▶ _TASK PROMPT_
From the line below that contains "Uncheck the Eclipse EGit - Source checkbox" to the line that contains "has height=411, width=579.", repeat every line exactly, both ends included, and nothing else.

▶ _MATERIAL SHOWN_

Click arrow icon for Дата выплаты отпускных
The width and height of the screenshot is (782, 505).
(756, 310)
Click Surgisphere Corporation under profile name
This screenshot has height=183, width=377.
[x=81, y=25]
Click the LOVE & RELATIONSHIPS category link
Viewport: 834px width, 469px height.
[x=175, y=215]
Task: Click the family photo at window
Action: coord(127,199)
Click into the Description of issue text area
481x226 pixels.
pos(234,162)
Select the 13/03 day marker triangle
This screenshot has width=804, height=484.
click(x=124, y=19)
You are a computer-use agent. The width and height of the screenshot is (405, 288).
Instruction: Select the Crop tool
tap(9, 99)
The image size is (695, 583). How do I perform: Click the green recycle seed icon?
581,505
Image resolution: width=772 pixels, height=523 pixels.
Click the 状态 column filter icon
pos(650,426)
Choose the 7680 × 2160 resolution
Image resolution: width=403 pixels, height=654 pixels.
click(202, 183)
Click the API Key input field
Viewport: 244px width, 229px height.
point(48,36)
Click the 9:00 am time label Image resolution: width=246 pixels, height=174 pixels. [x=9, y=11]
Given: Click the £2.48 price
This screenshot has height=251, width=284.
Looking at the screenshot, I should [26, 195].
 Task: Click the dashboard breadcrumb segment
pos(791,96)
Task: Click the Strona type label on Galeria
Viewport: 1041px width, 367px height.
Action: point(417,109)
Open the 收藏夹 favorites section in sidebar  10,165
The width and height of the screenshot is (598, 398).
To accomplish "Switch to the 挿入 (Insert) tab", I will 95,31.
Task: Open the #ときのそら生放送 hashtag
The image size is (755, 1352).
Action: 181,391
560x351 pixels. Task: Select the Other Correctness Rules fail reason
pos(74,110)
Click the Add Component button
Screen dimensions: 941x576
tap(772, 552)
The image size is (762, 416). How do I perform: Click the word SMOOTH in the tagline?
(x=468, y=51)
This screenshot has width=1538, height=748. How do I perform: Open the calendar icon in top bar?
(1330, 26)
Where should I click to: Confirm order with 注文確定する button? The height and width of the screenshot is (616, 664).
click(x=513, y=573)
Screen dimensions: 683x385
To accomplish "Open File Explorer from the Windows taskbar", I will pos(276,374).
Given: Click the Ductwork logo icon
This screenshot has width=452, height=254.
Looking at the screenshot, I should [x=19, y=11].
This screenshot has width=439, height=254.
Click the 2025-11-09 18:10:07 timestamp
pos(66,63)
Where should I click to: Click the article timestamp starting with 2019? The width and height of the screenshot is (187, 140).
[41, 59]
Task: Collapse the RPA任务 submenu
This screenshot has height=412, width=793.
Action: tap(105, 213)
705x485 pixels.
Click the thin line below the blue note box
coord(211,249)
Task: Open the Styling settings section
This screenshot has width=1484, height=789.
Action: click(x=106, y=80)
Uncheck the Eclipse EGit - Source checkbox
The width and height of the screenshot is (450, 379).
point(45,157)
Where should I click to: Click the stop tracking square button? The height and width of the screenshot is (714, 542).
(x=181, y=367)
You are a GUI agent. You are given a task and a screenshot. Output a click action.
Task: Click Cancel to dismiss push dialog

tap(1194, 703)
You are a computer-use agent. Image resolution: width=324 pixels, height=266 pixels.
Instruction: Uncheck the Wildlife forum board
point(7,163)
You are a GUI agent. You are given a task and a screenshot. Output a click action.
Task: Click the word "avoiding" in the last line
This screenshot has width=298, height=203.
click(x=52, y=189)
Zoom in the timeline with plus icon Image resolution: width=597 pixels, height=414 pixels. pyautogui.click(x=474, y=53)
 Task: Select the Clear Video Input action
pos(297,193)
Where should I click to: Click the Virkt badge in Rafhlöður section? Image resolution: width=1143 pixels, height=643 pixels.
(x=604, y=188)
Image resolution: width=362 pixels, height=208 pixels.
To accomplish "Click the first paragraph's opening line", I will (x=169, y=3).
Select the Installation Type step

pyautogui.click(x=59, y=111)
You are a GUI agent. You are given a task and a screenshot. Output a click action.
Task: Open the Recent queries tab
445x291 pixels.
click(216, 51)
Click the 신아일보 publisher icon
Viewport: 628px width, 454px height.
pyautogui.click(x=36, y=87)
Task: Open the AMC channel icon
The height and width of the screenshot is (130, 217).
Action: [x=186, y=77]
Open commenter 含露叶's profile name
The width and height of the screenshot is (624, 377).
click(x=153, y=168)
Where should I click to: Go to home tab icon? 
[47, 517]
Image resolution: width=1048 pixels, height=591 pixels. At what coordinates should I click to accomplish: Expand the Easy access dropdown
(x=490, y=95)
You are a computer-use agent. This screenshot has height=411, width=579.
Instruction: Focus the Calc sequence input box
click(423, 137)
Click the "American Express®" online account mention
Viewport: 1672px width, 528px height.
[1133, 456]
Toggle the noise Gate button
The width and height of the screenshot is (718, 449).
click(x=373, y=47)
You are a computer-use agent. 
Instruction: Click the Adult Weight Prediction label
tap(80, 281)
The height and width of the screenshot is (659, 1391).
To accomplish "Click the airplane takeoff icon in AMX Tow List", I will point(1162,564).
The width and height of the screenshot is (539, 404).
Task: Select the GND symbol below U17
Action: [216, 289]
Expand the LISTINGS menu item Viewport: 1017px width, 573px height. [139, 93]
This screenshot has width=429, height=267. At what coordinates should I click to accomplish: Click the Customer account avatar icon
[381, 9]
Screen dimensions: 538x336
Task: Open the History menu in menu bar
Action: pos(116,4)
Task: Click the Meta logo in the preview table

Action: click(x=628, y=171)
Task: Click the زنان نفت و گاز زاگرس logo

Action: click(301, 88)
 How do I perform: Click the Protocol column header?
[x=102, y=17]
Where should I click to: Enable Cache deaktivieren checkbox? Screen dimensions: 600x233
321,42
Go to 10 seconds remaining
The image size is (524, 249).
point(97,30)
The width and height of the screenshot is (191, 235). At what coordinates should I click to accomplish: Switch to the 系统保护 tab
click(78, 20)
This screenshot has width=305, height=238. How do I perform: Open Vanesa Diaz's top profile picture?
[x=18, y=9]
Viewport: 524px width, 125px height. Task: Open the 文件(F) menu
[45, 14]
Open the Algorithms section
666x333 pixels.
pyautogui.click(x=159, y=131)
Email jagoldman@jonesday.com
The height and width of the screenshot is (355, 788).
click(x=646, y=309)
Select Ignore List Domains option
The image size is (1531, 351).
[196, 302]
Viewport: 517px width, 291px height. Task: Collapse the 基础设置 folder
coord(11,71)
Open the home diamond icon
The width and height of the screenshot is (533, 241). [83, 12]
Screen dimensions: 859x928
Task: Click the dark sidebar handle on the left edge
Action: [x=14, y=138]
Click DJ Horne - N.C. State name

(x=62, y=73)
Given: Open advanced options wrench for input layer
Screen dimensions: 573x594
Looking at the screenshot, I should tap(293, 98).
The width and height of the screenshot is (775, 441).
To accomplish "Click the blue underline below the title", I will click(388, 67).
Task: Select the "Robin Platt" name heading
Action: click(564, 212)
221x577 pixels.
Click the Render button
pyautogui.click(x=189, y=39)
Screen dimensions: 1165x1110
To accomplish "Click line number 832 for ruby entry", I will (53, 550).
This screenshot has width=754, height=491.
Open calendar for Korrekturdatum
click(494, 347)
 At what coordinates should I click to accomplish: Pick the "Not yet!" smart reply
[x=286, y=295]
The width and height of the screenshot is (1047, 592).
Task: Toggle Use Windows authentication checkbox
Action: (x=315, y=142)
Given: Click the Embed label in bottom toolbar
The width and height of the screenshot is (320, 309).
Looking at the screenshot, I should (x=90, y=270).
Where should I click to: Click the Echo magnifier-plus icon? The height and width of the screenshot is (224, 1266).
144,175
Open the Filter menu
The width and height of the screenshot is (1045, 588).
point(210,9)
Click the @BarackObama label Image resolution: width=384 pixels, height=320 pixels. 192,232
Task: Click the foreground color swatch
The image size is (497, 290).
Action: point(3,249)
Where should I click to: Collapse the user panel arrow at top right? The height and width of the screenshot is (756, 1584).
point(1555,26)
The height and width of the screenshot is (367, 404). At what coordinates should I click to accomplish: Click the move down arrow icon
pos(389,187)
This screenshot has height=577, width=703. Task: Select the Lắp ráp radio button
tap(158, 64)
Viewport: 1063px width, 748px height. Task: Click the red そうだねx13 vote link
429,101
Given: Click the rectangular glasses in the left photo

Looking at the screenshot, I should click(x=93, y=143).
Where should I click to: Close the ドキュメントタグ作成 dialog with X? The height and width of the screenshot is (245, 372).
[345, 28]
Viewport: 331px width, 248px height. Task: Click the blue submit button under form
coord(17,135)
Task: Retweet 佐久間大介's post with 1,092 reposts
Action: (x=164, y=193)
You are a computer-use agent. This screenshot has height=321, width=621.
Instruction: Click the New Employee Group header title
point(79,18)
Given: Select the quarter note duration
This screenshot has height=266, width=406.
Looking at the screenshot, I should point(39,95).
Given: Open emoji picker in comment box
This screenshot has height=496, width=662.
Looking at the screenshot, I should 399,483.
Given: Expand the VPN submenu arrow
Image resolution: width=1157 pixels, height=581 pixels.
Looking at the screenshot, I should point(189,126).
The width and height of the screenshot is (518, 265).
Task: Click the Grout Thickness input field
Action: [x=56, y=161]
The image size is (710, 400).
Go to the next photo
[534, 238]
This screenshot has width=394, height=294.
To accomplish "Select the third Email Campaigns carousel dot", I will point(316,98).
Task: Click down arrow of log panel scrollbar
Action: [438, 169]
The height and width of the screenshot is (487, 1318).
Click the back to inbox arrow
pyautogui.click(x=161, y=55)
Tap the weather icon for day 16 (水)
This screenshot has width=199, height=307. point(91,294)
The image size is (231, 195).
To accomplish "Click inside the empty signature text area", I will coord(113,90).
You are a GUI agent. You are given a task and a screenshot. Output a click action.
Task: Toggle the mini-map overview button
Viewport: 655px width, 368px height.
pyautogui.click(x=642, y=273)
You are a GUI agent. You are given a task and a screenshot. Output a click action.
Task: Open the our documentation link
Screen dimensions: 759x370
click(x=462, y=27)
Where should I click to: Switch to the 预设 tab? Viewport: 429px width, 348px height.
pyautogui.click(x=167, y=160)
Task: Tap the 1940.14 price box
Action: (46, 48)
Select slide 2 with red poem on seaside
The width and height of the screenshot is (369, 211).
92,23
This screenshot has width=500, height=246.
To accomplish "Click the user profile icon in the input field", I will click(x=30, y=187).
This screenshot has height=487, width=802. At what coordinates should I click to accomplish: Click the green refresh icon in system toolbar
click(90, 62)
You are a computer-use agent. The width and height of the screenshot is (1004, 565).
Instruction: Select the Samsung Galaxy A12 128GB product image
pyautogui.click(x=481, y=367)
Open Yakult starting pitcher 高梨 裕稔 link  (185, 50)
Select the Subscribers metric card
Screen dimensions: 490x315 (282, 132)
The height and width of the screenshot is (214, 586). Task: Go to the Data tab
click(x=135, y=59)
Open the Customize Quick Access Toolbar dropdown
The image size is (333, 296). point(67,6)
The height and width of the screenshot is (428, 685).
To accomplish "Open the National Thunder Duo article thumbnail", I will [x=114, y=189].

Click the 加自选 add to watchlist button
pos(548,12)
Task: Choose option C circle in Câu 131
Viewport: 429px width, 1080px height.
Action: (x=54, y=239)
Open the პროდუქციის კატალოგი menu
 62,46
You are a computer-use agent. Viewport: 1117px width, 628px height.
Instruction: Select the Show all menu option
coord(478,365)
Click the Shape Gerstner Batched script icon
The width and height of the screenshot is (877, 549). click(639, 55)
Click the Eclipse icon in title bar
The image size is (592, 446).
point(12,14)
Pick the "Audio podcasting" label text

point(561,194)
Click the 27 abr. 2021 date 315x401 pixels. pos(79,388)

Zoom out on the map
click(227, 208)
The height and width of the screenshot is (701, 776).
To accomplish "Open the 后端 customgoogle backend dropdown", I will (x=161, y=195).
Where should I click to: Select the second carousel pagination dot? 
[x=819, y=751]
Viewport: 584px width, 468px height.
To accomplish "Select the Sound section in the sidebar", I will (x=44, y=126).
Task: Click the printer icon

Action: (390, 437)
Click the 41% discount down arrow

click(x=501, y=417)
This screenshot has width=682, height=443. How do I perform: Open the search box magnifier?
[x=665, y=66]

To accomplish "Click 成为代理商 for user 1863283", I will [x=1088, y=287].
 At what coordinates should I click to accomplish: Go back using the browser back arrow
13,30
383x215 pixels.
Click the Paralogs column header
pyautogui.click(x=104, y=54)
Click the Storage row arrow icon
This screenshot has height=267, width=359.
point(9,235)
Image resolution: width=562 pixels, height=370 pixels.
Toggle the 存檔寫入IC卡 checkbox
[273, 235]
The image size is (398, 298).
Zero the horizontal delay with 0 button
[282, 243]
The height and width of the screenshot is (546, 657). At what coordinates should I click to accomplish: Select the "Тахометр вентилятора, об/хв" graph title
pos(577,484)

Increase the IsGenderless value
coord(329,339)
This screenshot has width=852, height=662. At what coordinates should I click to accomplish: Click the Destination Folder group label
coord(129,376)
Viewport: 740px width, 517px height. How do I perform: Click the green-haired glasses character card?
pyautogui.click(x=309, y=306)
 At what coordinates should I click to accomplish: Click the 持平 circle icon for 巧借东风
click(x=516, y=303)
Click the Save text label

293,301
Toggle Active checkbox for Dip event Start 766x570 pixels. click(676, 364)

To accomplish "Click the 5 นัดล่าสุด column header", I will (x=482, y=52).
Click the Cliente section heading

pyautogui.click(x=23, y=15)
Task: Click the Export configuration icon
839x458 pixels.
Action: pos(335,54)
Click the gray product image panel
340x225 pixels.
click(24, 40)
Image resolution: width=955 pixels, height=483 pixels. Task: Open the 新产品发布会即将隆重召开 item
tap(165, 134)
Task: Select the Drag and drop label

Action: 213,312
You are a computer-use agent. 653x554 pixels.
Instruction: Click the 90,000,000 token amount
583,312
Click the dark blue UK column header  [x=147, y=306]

▶ _REPLY_
Uncheck the Eclipse EGit - Source checkbox
The width and height of the screenshot is (450, 379).
point(45,157)
Where should I click to: Click the stop tracking square button? The height and width of the screenshot is (714, 542).
(x=181, y=367)
You are a GUI agent. You are given a task and a screenshot. Output a click action.
Task: Click Cancel to dismiss push dialog

tap(1194, 703)
You are a computer-use agent. Image resolution: width=324 pixels, height=266 pixels.
Instruction: Uncheck the Wildlife forum board
point(7,163)
You are a GUI agent. You are given a task and a screenshot. Output a click action.
Task: Click the word "avoiding" in the last line
This screenshot has width=298, height=203.
click(x=52, y=189)
Zoom in the timeline with plus icon Image resolution: width=597 pixels, height=414 pixels. pyautogui.click(x=474, y=53)
 Task: Select the Clear Video Input action
pos(297,193)
Where should I click to: Click the Virkt badge in Rafhlöður section? Image resolution: width=1143 pixels, height=643 pixels.
(x=604, y=188)
Image resolution: width=362 pixels, height=208 pixels.
To accomplish "Click the first paragraph's opening line", I will (x=169, y=3).
Select the Installation Type step

pyautogui.click(x=59, y=111)
You are a GUI agent. You are given a task and a screenshot. Output a click action.
Task: Open the Recent queries tab
445x291 pixels.
click(216, 51)
Click the 신아일보 publisher icon
Viewport: 628px width, 454px height.
pyautogui.click(x=36, y=87)
Task: Open the AMC channel icon
The height and width of the screenshot is (130, 217).
Action: [x=186, y=77]
Open commenter 含露叶's profile name
The width and height of the screenshot is (624, 377).
click(x=153, y=168)
Where should I click to: Go to home tab icon? 
[47, 517]
Image resolution: width=1048 pixels, height=591 pixels. At what coordinates should I click to accomplish: Expand the Easy access dropdown
(x=490, y=95)
You are a computer-use agent. This screenshot has height=411, width=579.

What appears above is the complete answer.